Restaurants are a different matter. For years, delivery apps like Uber Eats and DoorDash have encroached on in-house dining business, often taking as much as a third of the revenue from meals they deliver. “At that point, it’s not income—it’s an expense,” says Olga Sagan, who owns Seattle’s Piroshky Piroshky bakeries. But since more people have turned to delivery (and liked what they got), restaurants are reconsidering how to integrate it sustainably. When walk-up business vanished in the third week of March, Sagan built Catch22Delivery, essentially a large online map that links to restaurants’ websites so customers can avoid third party apps. By late May, she was planning a delivery co-op for independent restaurants through the site, something Piroshky already offers—dispatching vans to drop off packages of pastries, borscht, and now even Pike Place flowers. 

Coming up with a new form of delivery, either through a co-op or independently, is “crucial,” says Eric Rivera, both so restaurants don’t lose money and so they can control the experience. He and Sagan agreed that the app-based system—essentially hiring a taxi to bring you dinner—left restaurants, delivery drivers, and customers frequently unsatisfied. While restaurants rely on delivery to stay afloat indefinitely, they can turn it into an extension of their service—not a disconnected middleman.  

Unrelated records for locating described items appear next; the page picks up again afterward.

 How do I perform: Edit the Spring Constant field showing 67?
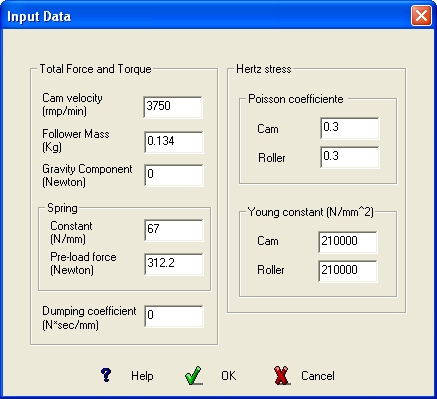tap(174, 230)
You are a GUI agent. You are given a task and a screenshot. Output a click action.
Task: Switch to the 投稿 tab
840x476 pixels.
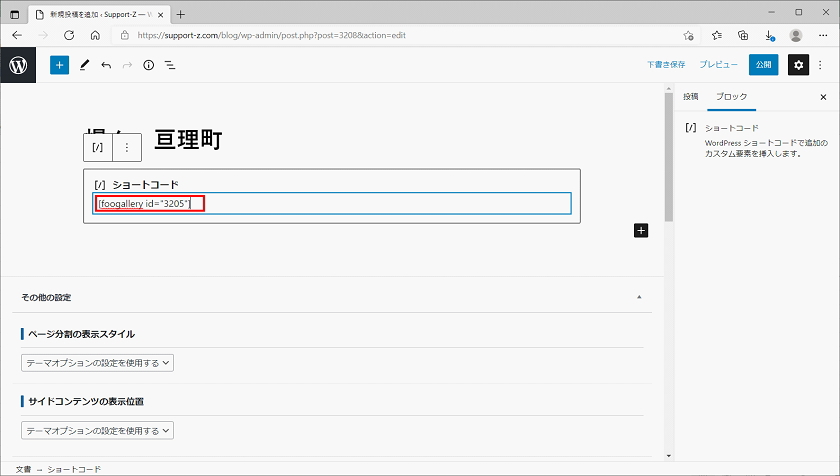[691, 97]
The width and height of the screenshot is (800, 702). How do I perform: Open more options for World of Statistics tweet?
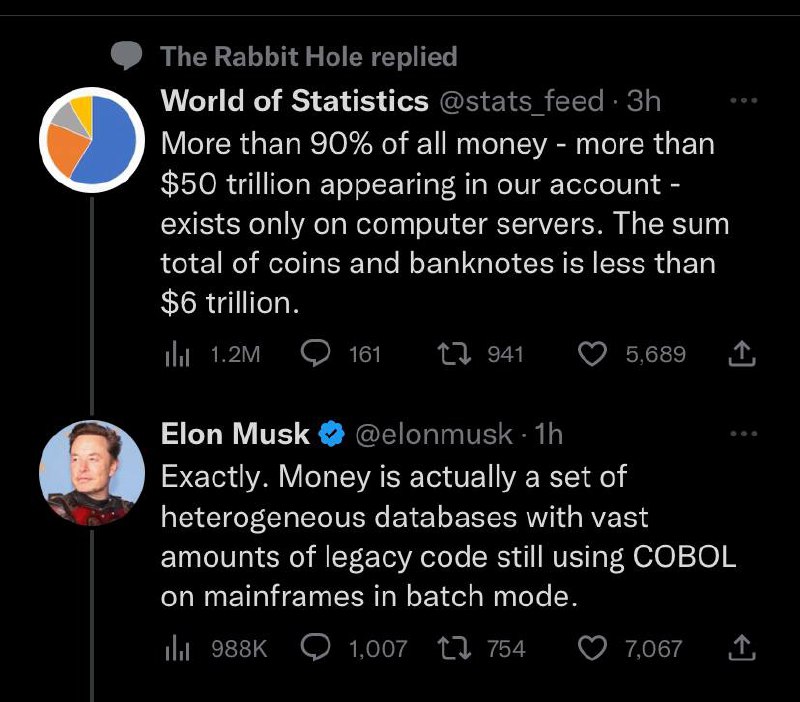tap(743, 101)

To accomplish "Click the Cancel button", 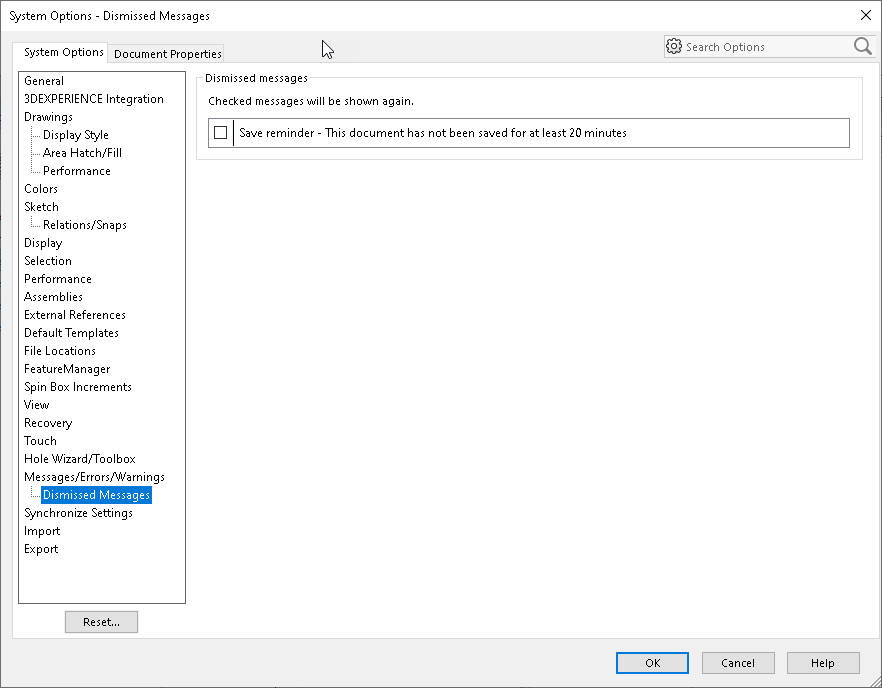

Before the pandemic, Rivera’s Ballard space Addo did many things—from catering to a chef’s counter. When dining rooms closed, Addo transformed. First, it offered a range of ready-to-cook meat, seafood, and pantry items, which the restaurant let you pick up or have delivered with its own vans (charging $15 for orders under $150). By the end of May its website presented around 25 options or “experiences”—from three days of premade lunches to a cookbook library to a five-course dinner that’s 95 percent prepped. He figures many changes will be permanent, but “it’s basically evolving every day as we go.” 

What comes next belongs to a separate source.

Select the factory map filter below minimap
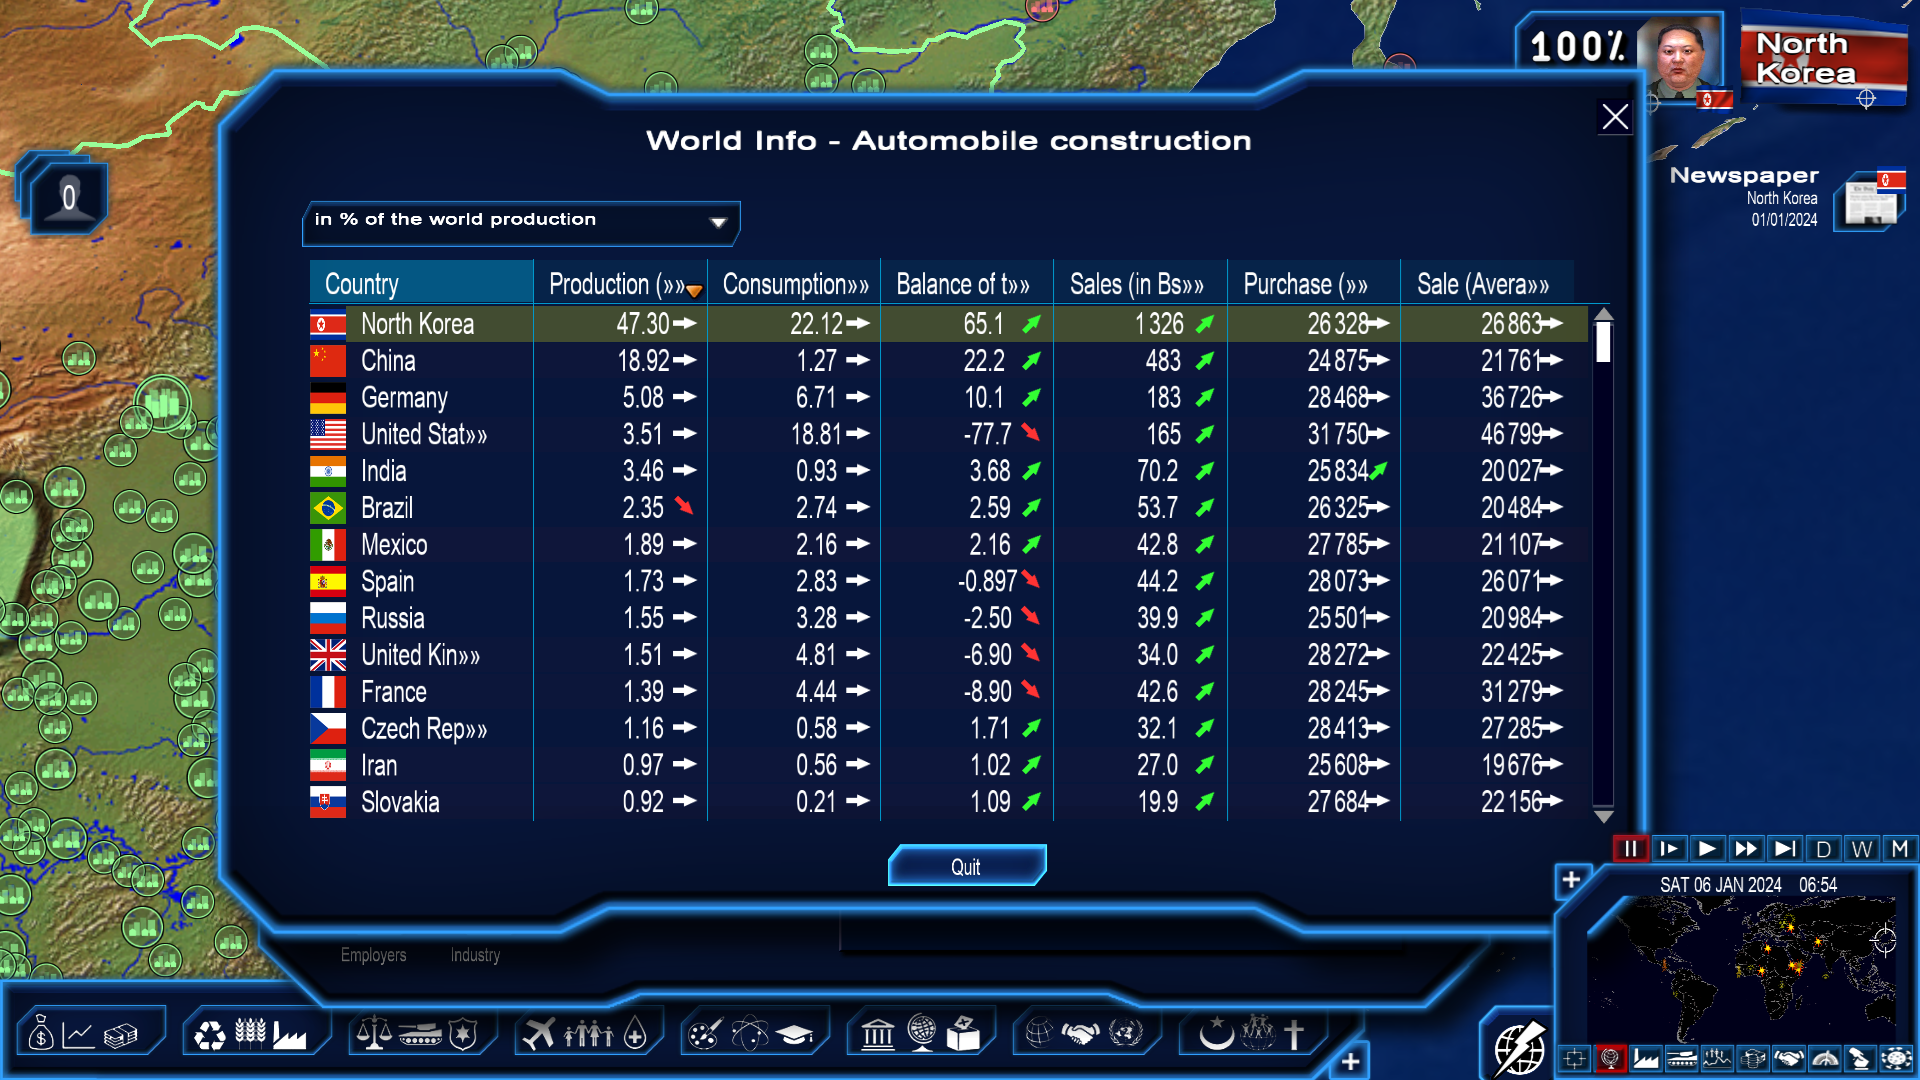 pos(1646,1058)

A constant evolution is the best way to consider delivery’s future, thinks Anne Goodchild, the founding director of the University of Washington’s Supply Chain Transportation and Logistics Center. “Our minds seem to always want to go to these all or nothing scenarios, and that’s not how the world works.” Some of the habits people form—like getting more takeout or groceries delivered—will stick around. Some won’t. She’s been impressed by the elasticity of systems during a “shocking period of change.” But those systems will stay elastic, dynamic. “I remember when we were never going to need paper again, because everything was going digital. And, you know, we still use paper.”